Well, that was awesome.
I am choosing to view inauspicious debut of Mad Props not as a portend of imminent disaster, but as a test of discipline and resolve, administered by a pair of all-time greats. A possible payday undone by an overwhelming finish in Newark, driving home a stark reminder of my “don't make a habit of betting against greatness” policy, followed immediately by the encouragement of a foul-plagued first quarter that transformed suddenly into a no-effin-way-your-under-is-winning first half, topped off by a just-for-good-measure three overtimes – good times all around.
First, the fans in Newark, deprived of seeing both Dwyane Wade and Deron Williams, received value for their entertainment dollar in the form of a magnificent fourth quarter from LBJ. Actually, not even a full quarter. It wasn’t even half a quarter. In the game’s final 4:48, having received a “in two weeks these guys are Brooklyn’s problem” reception, LeBron went full 48-Special, scoring Miami’s last 17 points (bringing his total for the evening to an Under-27.5-busting 37) to seal the 101-98 win over the shorthanded-but-game Nets. Hell, if I’d known Miami’s game plan would involve more than simply paying for postage I’d have coughed up the cash to be in the Pru. Even on TV, it was awe-inspiring.

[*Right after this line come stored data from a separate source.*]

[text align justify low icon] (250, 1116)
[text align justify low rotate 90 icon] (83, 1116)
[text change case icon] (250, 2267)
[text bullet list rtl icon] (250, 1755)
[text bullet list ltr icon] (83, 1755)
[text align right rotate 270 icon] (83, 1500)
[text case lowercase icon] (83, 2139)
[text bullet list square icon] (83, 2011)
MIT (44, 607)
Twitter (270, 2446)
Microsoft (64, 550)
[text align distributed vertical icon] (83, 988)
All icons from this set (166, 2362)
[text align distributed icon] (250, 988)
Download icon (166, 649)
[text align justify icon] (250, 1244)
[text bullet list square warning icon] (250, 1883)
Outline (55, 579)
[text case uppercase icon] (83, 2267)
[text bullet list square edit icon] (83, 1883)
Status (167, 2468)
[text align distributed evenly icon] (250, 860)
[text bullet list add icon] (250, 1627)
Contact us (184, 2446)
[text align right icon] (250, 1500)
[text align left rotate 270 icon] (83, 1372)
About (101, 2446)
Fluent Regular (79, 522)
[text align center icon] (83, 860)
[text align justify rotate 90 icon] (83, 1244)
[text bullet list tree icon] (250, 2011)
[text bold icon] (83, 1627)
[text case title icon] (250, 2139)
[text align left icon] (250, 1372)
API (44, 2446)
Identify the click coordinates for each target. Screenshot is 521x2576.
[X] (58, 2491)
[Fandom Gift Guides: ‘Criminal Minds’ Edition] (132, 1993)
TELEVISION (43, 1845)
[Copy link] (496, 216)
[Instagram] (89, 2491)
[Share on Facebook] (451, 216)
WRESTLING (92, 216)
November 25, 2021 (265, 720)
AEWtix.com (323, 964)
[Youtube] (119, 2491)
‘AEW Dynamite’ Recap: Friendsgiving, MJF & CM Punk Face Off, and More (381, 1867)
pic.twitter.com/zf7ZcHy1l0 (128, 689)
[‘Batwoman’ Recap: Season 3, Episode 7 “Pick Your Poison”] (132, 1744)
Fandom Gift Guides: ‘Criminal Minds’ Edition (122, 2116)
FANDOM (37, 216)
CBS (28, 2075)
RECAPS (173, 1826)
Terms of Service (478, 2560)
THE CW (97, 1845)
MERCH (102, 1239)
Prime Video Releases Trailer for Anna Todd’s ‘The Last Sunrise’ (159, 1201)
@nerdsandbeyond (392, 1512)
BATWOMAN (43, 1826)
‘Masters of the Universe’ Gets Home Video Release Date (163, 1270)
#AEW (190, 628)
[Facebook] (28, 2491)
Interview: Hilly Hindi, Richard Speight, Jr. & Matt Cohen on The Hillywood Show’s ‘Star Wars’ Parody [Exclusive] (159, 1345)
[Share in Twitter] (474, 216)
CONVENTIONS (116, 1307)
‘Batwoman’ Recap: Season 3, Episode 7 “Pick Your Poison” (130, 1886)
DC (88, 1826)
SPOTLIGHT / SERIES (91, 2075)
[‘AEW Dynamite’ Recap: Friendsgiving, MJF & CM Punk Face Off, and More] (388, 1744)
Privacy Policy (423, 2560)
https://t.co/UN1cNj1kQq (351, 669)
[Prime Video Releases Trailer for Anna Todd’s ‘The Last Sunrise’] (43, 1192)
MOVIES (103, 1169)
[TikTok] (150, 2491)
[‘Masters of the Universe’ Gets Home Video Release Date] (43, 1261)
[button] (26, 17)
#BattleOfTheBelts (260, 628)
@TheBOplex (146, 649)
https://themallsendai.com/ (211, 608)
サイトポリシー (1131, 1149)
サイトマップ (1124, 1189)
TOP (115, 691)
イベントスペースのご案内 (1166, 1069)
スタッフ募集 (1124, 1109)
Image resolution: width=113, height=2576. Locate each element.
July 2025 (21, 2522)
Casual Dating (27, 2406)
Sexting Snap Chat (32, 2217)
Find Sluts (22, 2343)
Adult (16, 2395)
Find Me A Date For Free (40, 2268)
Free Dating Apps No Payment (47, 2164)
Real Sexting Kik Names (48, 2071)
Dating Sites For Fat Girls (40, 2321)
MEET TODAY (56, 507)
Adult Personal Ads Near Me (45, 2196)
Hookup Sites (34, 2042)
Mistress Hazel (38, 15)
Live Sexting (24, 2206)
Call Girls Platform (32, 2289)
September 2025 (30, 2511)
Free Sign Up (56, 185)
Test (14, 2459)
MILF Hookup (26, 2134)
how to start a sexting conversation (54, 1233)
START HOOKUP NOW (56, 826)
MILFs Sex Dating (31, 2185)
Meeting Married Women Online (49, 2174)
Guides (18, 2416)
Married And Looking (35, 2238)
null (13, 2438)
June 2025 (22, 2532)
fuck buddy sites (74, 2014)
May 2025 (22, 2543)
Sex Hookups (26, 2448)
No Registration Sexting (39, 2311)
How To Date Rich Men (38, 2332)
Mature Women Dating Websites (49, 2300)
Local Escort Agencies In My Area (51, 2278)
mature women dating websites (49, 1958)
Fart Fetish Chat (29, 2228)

With that said, I am unclear as to the objective of Erik Spoelstra’s game plan. Sure, the genesis of this complaint is largely self-interest, but even the impartial observer in me is slightly puzzled by the decision to rest the perpetually nicked-up D-Wade but run Chris Bosh and LeBron– the latter only a day removed from a minor ankle tweak – for 35 minutes apiece in the interest of securing an inconsequential regular season victory against a lotto-bound opponent.
Make no mistake, Spo did right by the fans, his superstar (LeBron clearly felt like being out there) and the immortalized words of Herm Edwards, and all’s well that ends well… but why?
Meanwhile in Utah, two first quarter fouls in roughly 9:30 – again, on the road in the second half of a back-to-back – appeared to place Dirk Nowiztki’s bid for 24+ (he had 6 in the quarter) in jeopardy. Yeah, about that…
Dirk returned a couple of minutes into the second quarter and, thanks to a whopping eight free throw attempts (and makes), 3-of-6 from the field and no more personal fouls, proceeded to hang 14 on the Jazz in the stanza, and took 20 points into the locker room at the half. Dirk did little to inspire hope after the break, peppering the dream with a pair of 15-foot daggers before ending the misery with the first of two freebies with just over three minutes remaining.
I say the following in all honesty – be it LeBron extending hope before extinguishing it with a blinding nightcap or the efficient steamroller that is Dirk requiring neither fourth quarter nor THREE OVERTIMES to lay waste what was frankly an aggressive line – if you’re going to go down in flames, there are more maddening way to have it happen than that Monday night smackdown. One logical theory. Two prime opportunities. No bad calls. No hard luck. Two gameplans zagging where I thought they’d zig. Two of the greats doing what they do. That you can live with.
Let’s move on, shall we?
On a fairly light Tuesday slate (5 games) – one highlighted by a Celtics-Knicks/Spurs-Lakers TNT doubleheader (tips off at MSG at 8:00 Eastern) – I say we keep it local (to me, at least) with a contrarian value play (tread lightly; no need to bet the farm here) on a team still battling for playoff seeding, squaring off against an aging (elderly) opponent whose playoff position is pretty well set in stone. At The Garden, where the rejuvenated post-D’Antoni Knicks – locked in battle with the 76ers for the East’s bottom two spots, take on the set-in-stone Celtics, who are part of the 3-way logjam at 4-5-6, but, thanks to a 4.5-game lead on both the Sixers and Knicks, are a virtual lock to finish as the #4 seed by virtue of winning the Atlantic Division. I’m hesitant to predict a full-blown Boston mail-in… but I’m not sure why.
Ray Allen and Paul Pierce – both of whom will apparently suit up Tuesday night – were listed as questionable until well into the afternoon and are unlikely to see particularly heavy minutes. As a result, increased responsibility for checking a red-hot Carmelo Anthony will fall to Mickael Pietrus, with double-team help where appropriate. This, along with some possible added rest for Melo (I’m avoiding both his scoring line of 27 and Reb/Asst line of 9.5, with both over’s at -125) in what ought to be a fairly easily winnable game against the C’s second unit, should open up opportunities – both in the form of minutes and touches for one Landry Fields. Fields has been decidedly less-than stellar of late, but getting plus odds (+105) on his reaching 9 points – a mark he reached in four straight games prior to the last two – in a game that could feature a lot of sitting stars epitomizes the ugly contrarian play (seriously, I don’t even feel good about it, which tells me there is something there) that stealthily pays.